Antibodies, naturally produced in the body as part of the immune response to infectious agents, can also be introduced artificially to treat infectious diseases. Advances in biotechnology in the last decades have made human or humanized monoclonal antibodies (mAbs) as therapeutics possible. These therapeutic mAbs currently enjoy unprecedented success and recognition of their potential. Unlike vaccines, therapeutic mAbs can confer instant and consistent protection against bio-threat agents when administered regardless of the recipient’s immune status. Therapeutic mAbs can be administered in higher levels than those elicited by vaccines, and thus provide a higher level of protection or treatment that is necessary in a biological attack where people are exposed to a higher exposure of agent concentration than that found in nature. Furthermore, therapeutic mAbs have substantial advantages over antimicrobial drugs, such as high specificity, low systemic toxicity, relatively long half-life, and no concerns over disrupting the body’s microbiome. Therapeutic mAbs can be used for both pre- and post-exposure protection; therefore, they have great value as effective medical countermeasures (MedCMs) against bio-threat agents. However, there are still some challenges to be overcome before therapeutic mAbs become ideal MedCMs against bio-threat agents. In this review, both opportunities and challenges in development of therapeutic mAbs are discussed.

Keywords

Therapeutic; Monoclonal antibodies; Biodefense

Introduction

A bio-threat agent is a biological pathogen or toxin that can be used purposefully as a weapon in bioterrorism to spread life-threatening diseases on a large scale in order to cause fear, disorganization, and panic in the public. Numerous potentially weaponizable bio-threat agents have been described and studied. It is impossible to predict when and where, a bioterrorist attack is going to happen, let alone predict which agent would be used.

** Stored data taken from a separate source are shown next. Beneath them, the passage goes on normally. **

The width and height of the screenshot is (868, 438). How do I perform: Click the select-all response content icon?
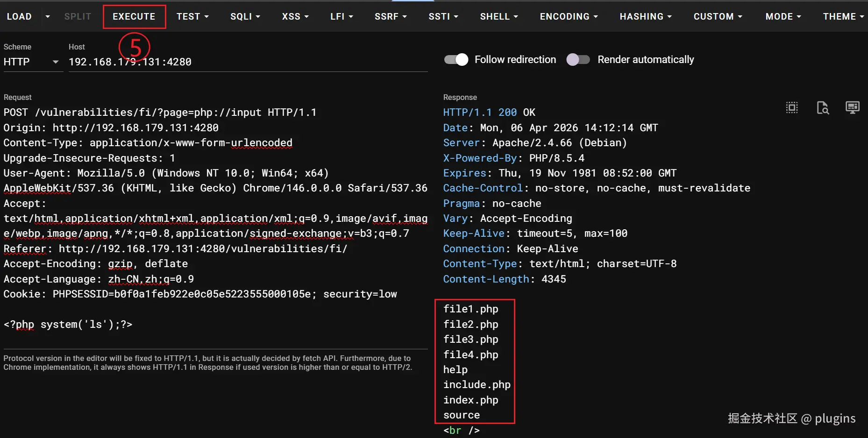(x=792, y=108)
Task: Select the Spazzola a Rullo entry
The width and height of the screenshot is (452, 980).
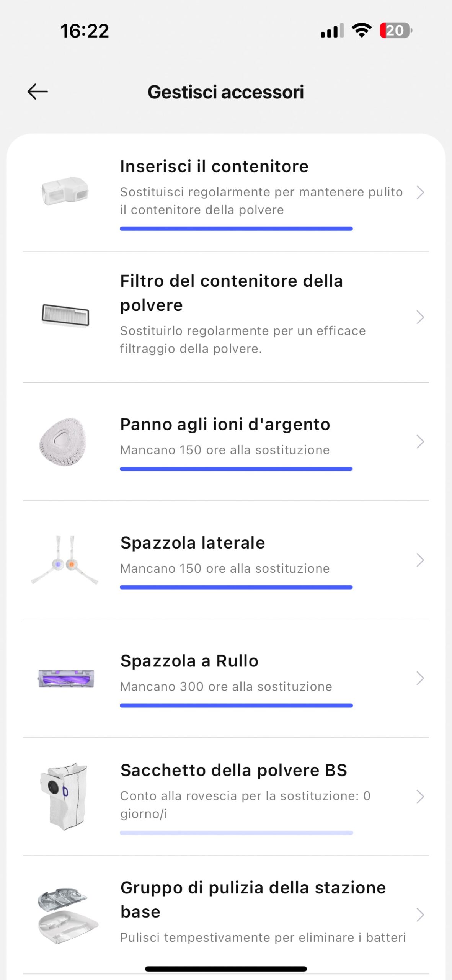Action: 189,661
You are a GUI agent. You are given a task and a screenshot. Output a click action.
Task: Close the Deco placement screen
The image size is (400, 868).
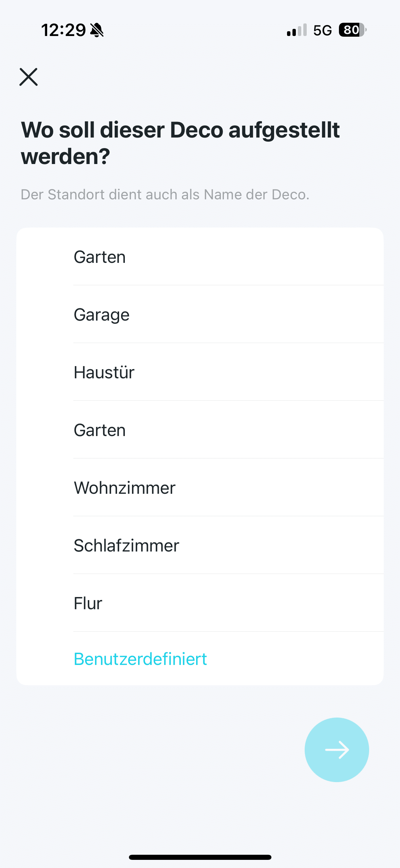[28, 77]
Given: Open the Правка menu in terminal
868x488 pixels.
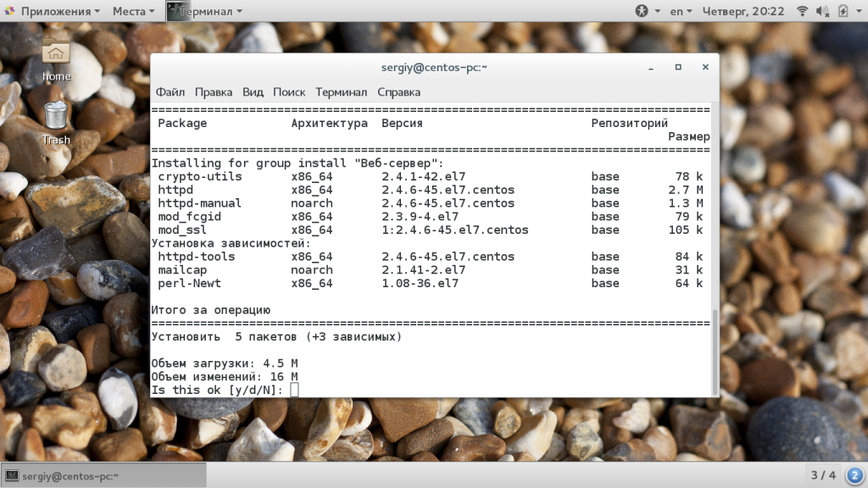Looking at the screenshot, I should pos(213,92).
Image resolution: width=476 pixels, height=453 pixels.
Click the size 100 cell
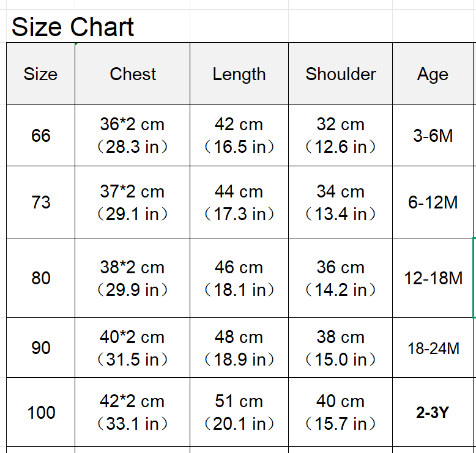click(x=40, y=412)
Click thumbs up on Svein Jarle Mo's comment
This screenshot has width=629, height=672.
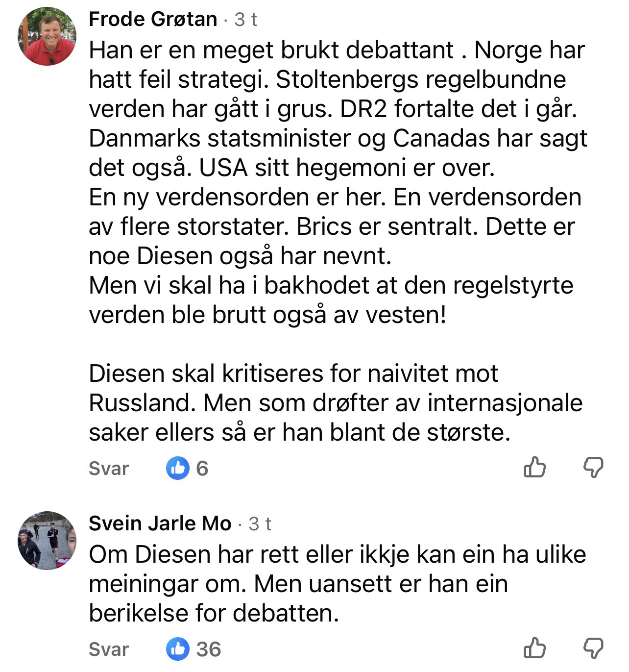pos(534,648)
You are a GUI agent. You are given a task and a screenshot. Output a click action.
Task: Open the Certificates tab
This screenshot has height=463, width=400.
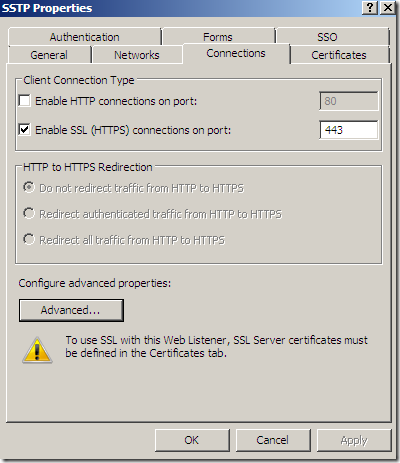tap(339, 55)
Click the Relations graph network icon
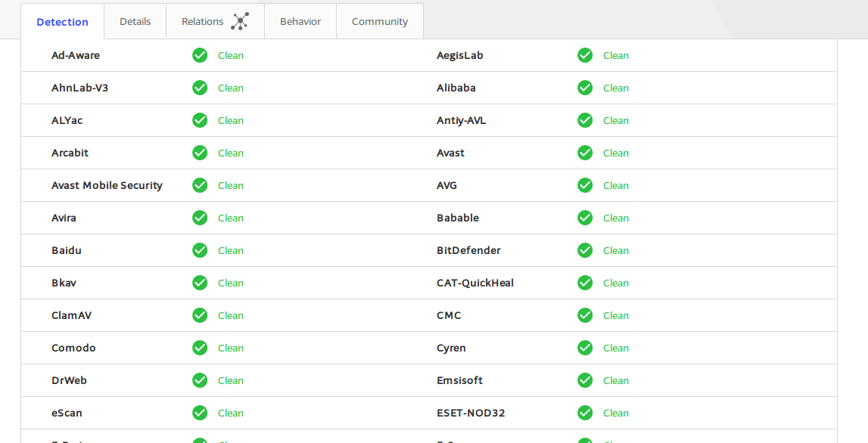Viewport: 868px width, 443px height. click(x=240, y=22)
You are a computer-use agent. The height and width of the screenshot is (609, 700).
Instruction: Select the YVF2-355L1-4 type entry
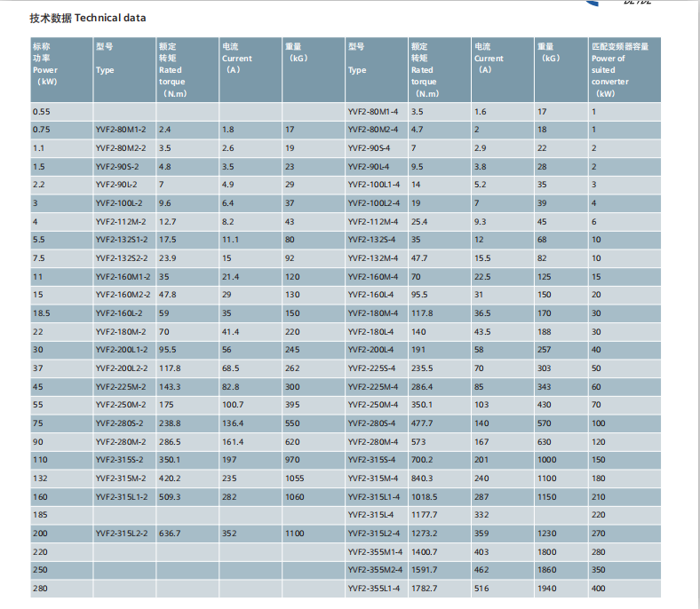[375, 588]
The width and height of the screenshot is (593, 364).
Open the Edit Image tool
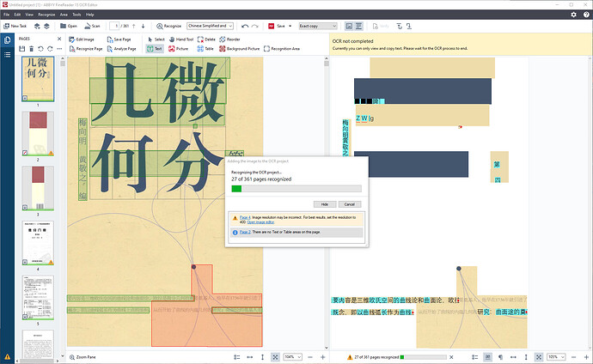pos(82,39)
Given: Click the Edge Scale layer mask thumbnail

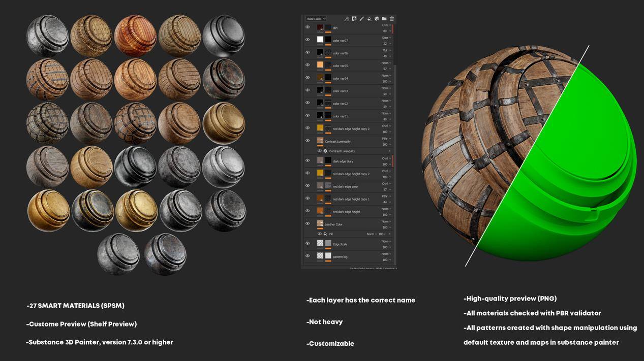Looking at the screenshot, I should (x=328, y=243).
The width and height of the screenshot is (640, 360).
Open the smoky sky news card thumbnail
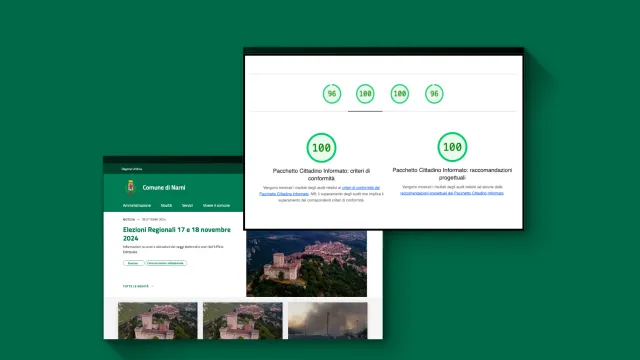[328, 320]
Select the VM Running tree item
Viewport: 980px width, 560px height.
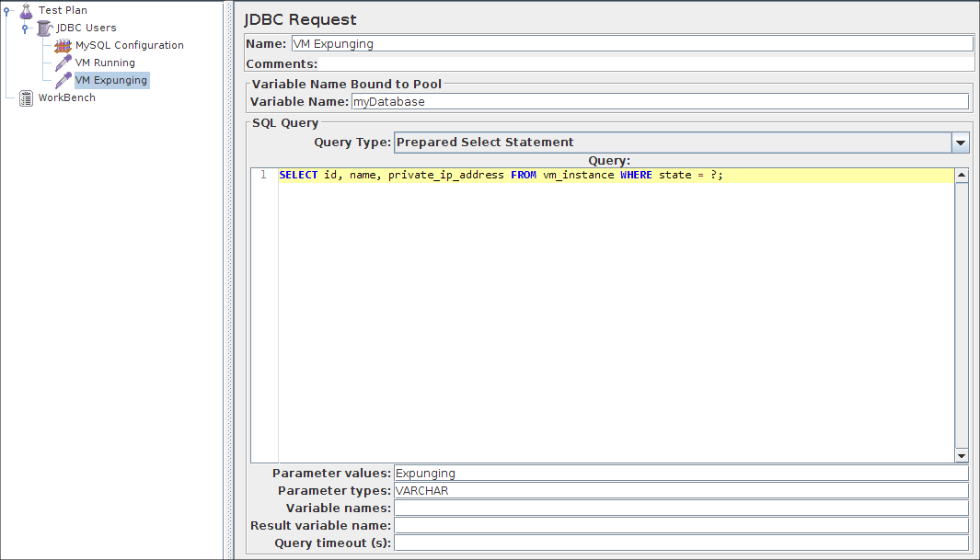pyautogui.click(x=105, y=63)
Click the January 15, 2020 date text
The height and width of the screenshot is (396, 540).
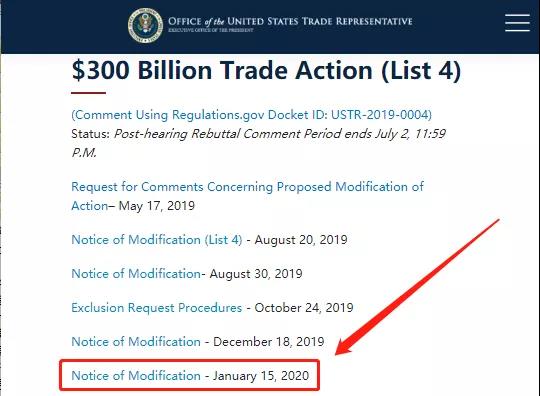click(x=261, y=376)
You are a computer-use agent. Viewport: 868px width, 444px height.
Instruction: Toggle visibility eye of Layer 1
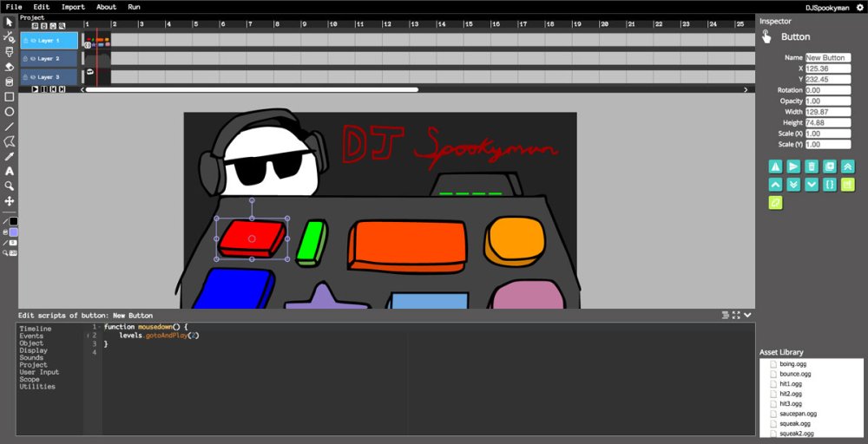[33, 41]
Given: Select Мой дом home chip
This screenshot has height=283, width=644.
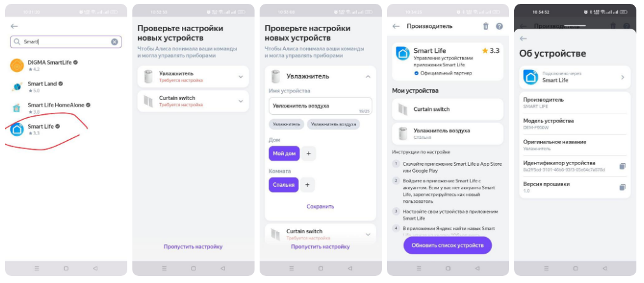Looking at the screenshot, I should click(x=284, y=154).
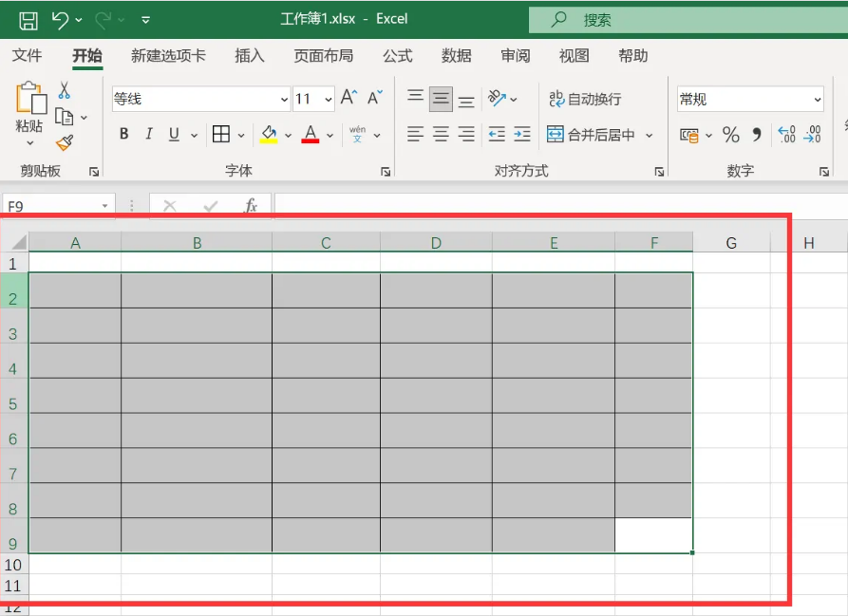
Task: Click the Cut scissors icon
Action: (64, 90)
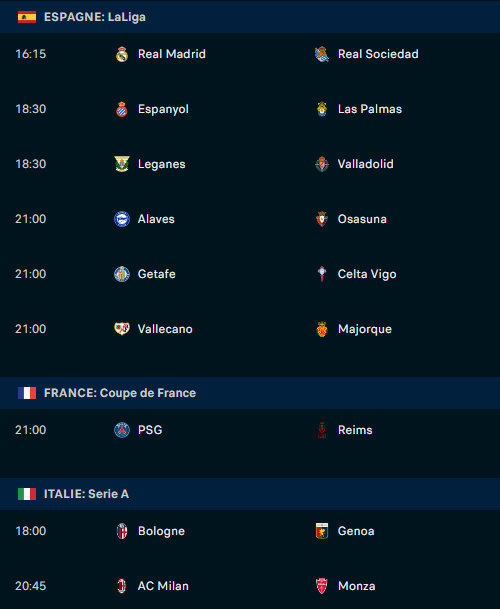Viewport: 500px width, 609px height.
Task: Click the PSG club logo
Action: [x=122, y=430]
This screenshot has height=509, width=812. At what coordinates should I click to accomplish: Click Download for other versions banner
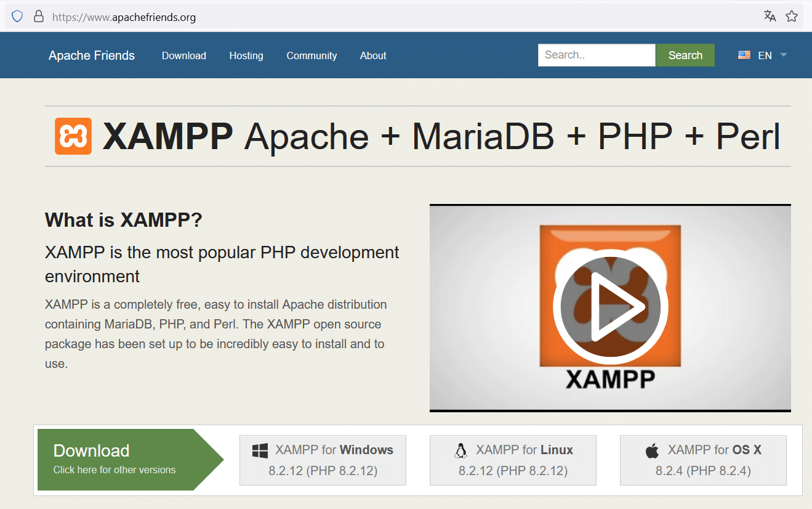[x=131, y=460]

Vaccination can induce protective immune responses and then protect the vaccinated population against specific bio-threat attacks. Unfortunately, vaccines require time (weeks or months) to take effect. The required time period is usually longer than that between bio-threat exposure and onset of diseases. Moreover, vaccination does not guarantee that all the vaccine recipients would mount protective responses. It is estimated that around 10% of recipients do not amount any protective responses after vaccination [1]. These drawbacks of vaccines would limit their usefulness during an emergency response to a potential bio-threat scenario. Besides, it is also controversial to vaccinate a whole population or large number of individuals for preexposure prophylaxis against an uncertain and unpredictable biological attack [2].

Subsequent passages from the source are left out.